Write out precisely the lines beginning with the line that contains "For every named target in this 848×2576" and ending with the last line of the entries, and no other lines.

__DATASET EXCERPTS__.
______

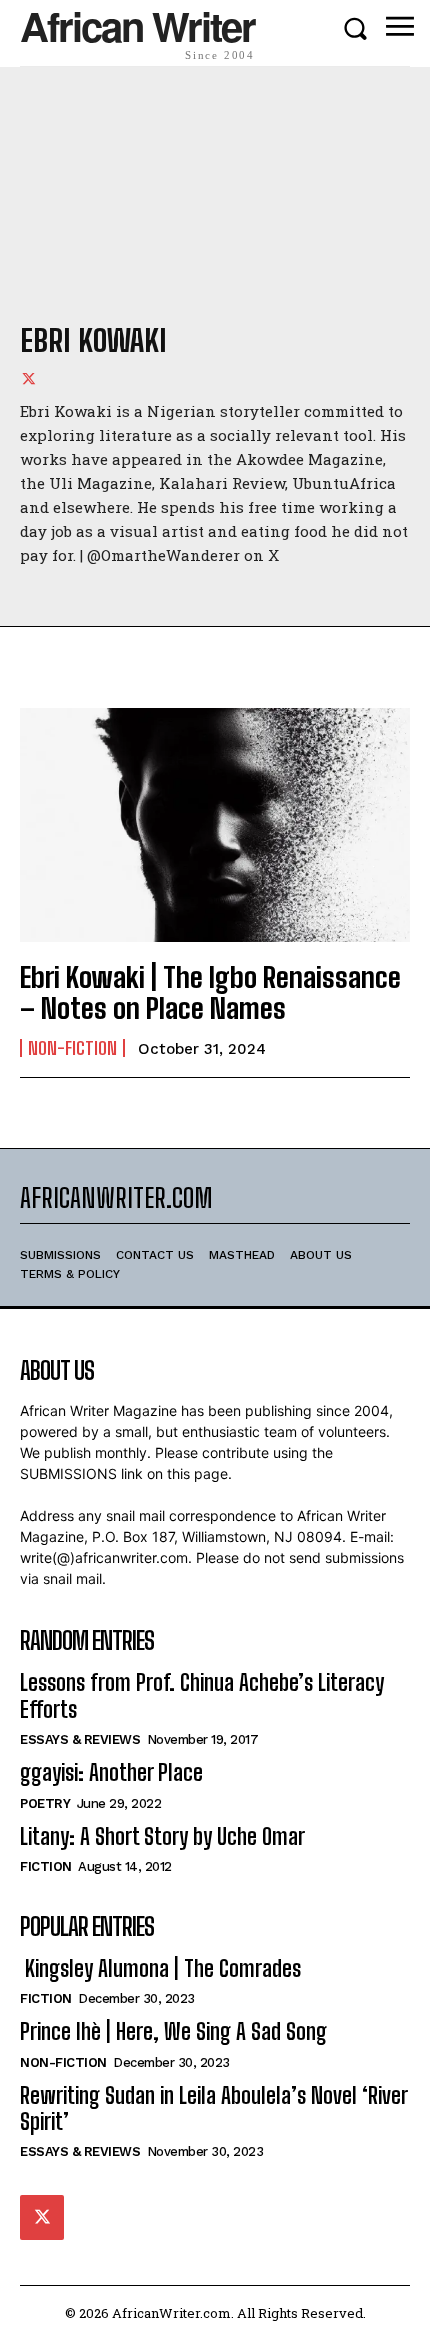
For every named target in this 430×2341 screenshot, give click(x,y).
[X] (29, 378)
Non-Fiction (72, 1048)
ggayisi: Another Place (111, 1772)
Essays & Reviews (80, 1739)
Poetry (45, 1803)
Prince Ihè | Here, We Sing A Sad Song (173, 2031)
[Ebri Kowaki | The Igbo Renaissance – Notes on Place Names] (215, 825)
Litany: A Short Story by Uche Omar (162, 1836)
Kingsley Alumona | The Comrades (160, 1968)
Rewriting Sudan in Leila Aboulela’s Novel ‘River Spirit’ (214, 2108)
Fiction (46, 1866)
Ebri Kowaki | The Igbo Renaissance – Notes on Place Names (210, 992)
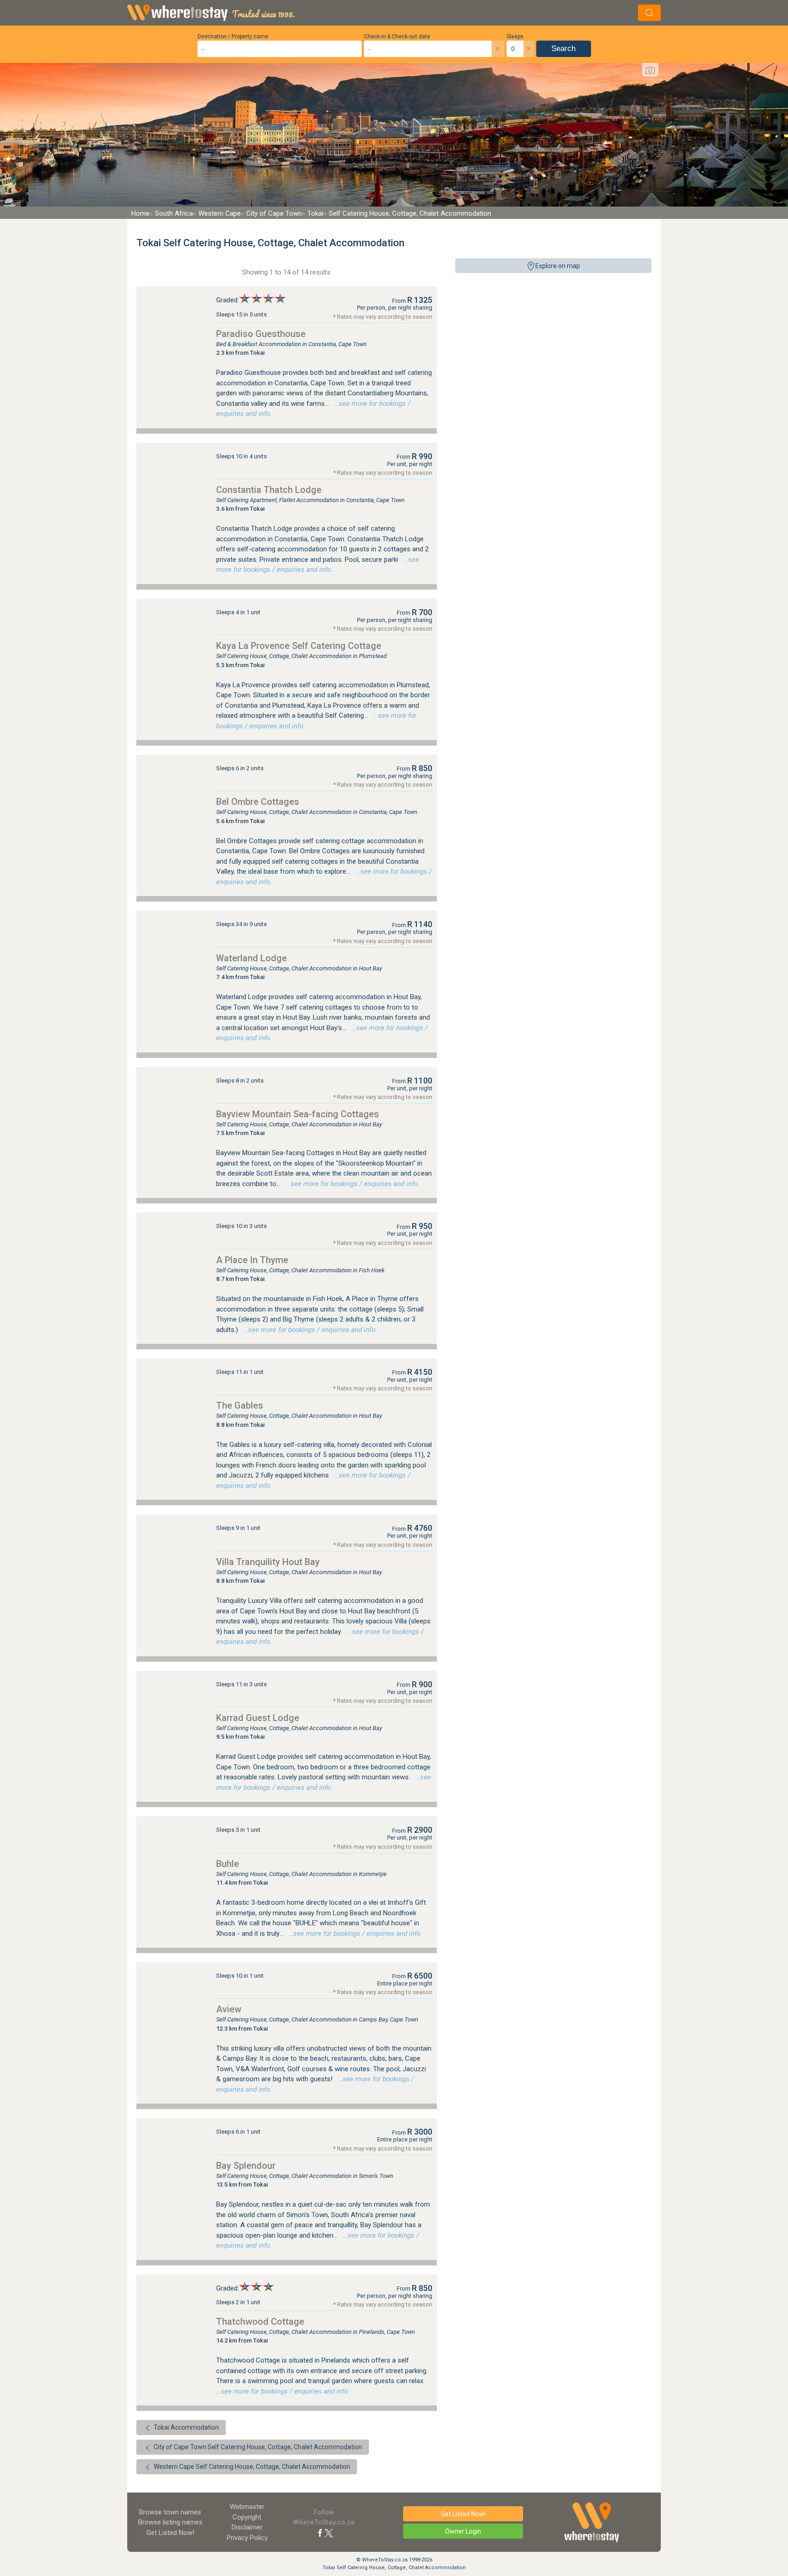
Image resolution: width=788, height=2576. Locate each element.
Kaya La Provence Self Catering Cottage (298, 645)
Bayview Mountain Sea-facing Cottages (297, 1114)
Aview (228, 2009)
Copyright (247, 2517)
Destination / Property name (232, 36)
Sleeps (515, 36)
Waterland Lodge (251, 958)
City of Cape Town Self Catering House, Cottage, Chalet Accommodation (257, 2447)
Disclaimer (247, 2527)
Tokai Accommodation (185, 2427)
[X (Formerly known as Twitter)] (329, 2533)
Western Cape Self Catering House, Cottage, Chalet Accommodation (251, 2466)
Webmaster (247, 2507)
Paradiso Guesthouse (261, 333)
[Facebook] (320, 2533)
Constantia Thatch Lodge (268, 489)
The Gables (239, 1405)
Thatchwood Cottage (260, 2321)
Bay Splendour (245, 2165)
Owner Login (463, 2531)
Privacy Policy (247, 2538)
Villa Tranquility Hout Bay (268, 1561)
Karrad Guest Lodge (257, 1717)
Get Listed (170, 2533)
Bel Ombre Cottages (257, 801)
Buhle (227, 1863)
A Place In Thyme (252, 1259)
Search (563, 48)
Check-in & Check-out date (397, 36)
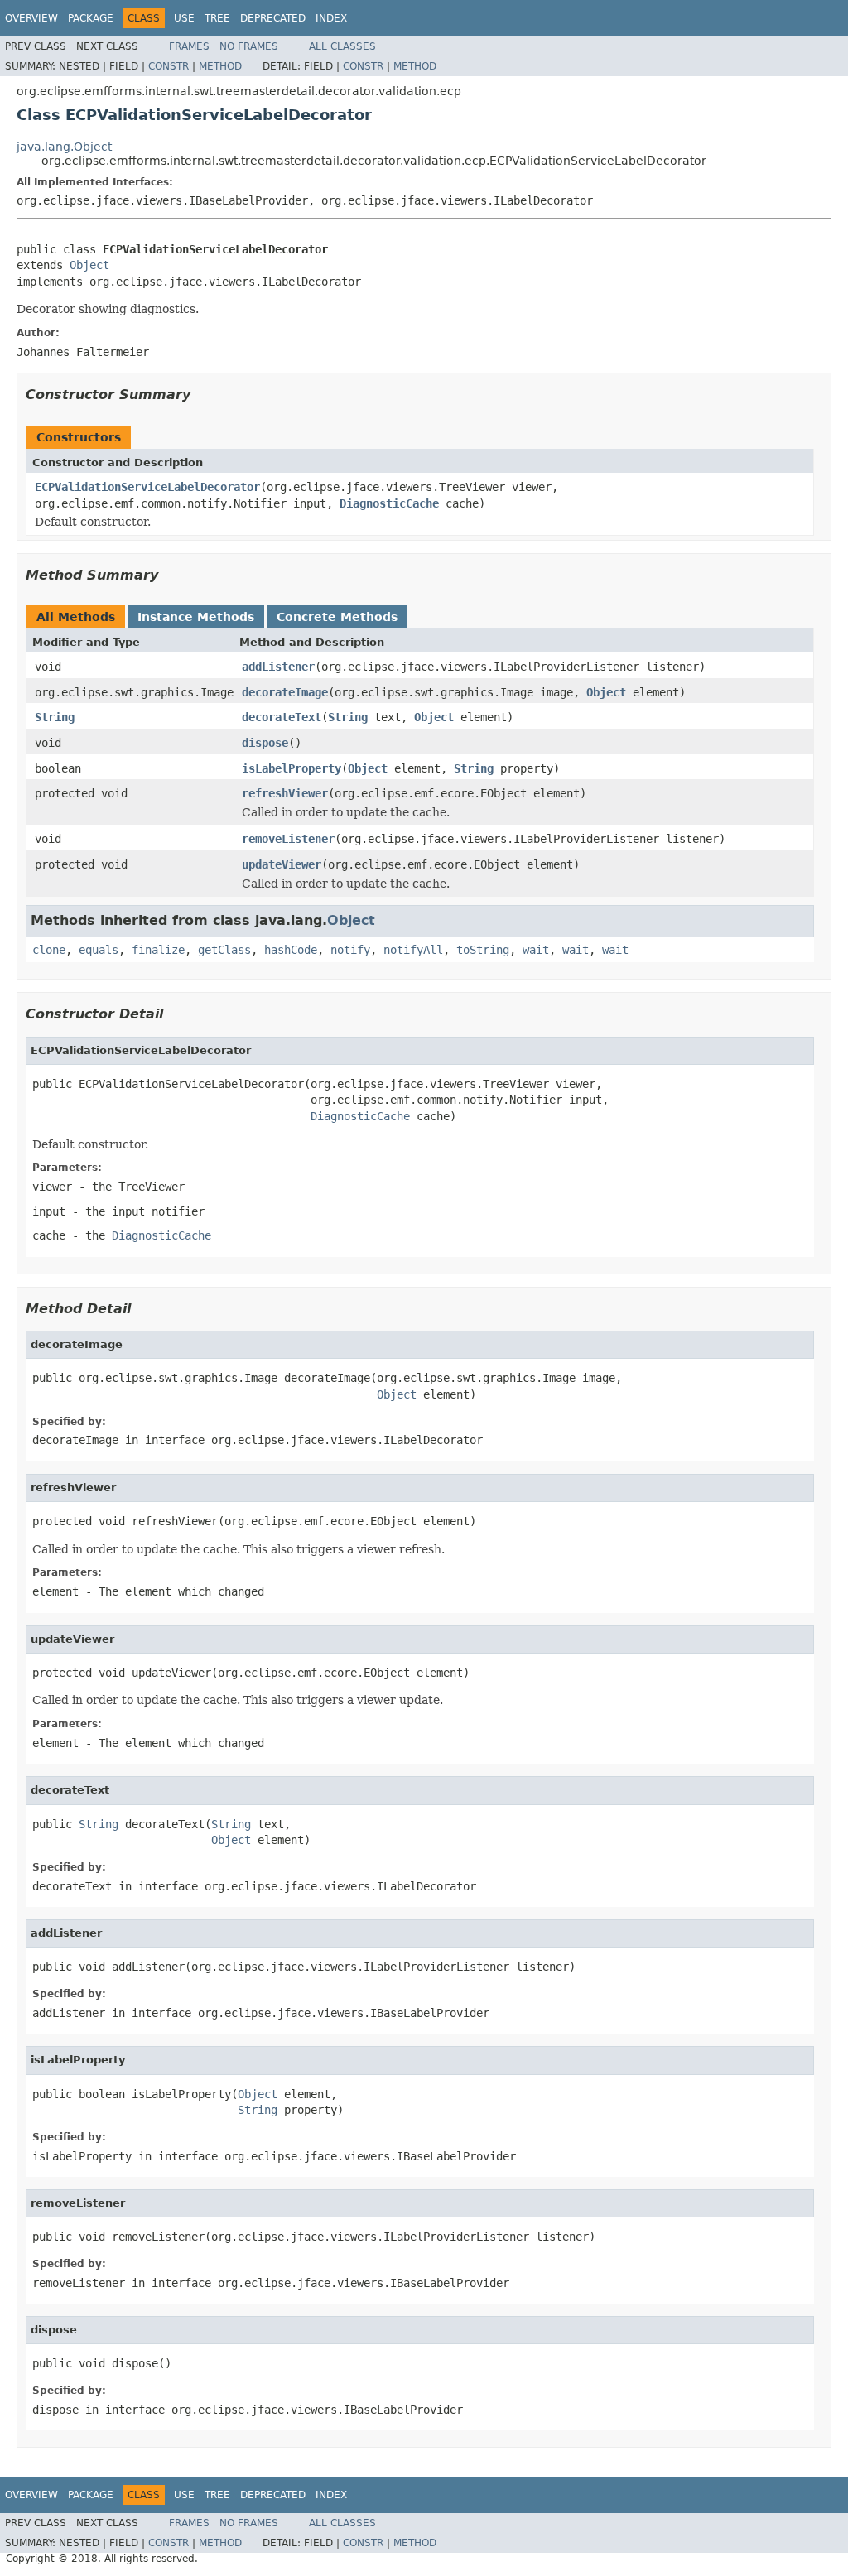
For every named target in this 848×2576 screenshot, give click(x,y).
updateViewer (281, 864)
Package (90, 18)
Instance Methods (195, 617)
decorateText (281, 717)
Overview (31, 18)
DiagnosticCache (389, 503)
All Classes (342, 46)
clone (48, 949)
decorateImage (285, 692)
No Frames (248, 46)
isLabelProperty (291, 768)
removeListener (288, 838)
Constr (168, 66)
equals (98, 949)
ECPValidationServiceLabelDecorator (147, 487)
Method (220, 66)
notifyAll (413, 949)
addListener (278, 666)
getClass (224, 949)
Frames (189, 46)
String (55, 717)
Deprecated (273, 18)
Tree (217, 18)
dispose (265, 742)
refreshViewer (285, 793)
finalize (158, 949)
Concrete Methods (337, 617)
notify (350, 949)
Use (184, 18)
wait (536, 949)
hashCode (290, 949)
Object (89, 265)
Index (331, 18)
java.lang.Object (64, 146)
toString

______

__SOLUTION TO THE EXERCISE__.
For every named target in this 848×2576 screenshot, give click(x,y).
updateViewer (281, 864)
Package (90, 18)
Instance Methods (195, 617)
decorateText (281, 717)
Overview (31, 18)
DiagnosticCache (389, 503)
All Classes (342, 46)
clone (48, 949)
decorateImage (285, 692)
No Frames (248, 46)
isLabelProperty (291, 768)
removeListener (288, 838)
Constr (168, 66)
equals (98, 949)
ECPValidationServiceLabelDecorator (147, 487)
Method (220, 66)
notifyAll (413, 949)
addListener (278, 666)
getClass (224, 949)
Frames (189, 46)
String (55, 717)
Deprecated (273, 18)
Tree (217, 18)
dispose (265, 742)
refreshViewer (285, 793)
finalize (158, 949)
Concrete Methods (337, 617)
notify (350, 949)
Use (184, 18)
wait (536, 949)
hashCode (290, 949)
Object (89, 265)
Index (331, 18)
java.lang.Object (64, 146)
toString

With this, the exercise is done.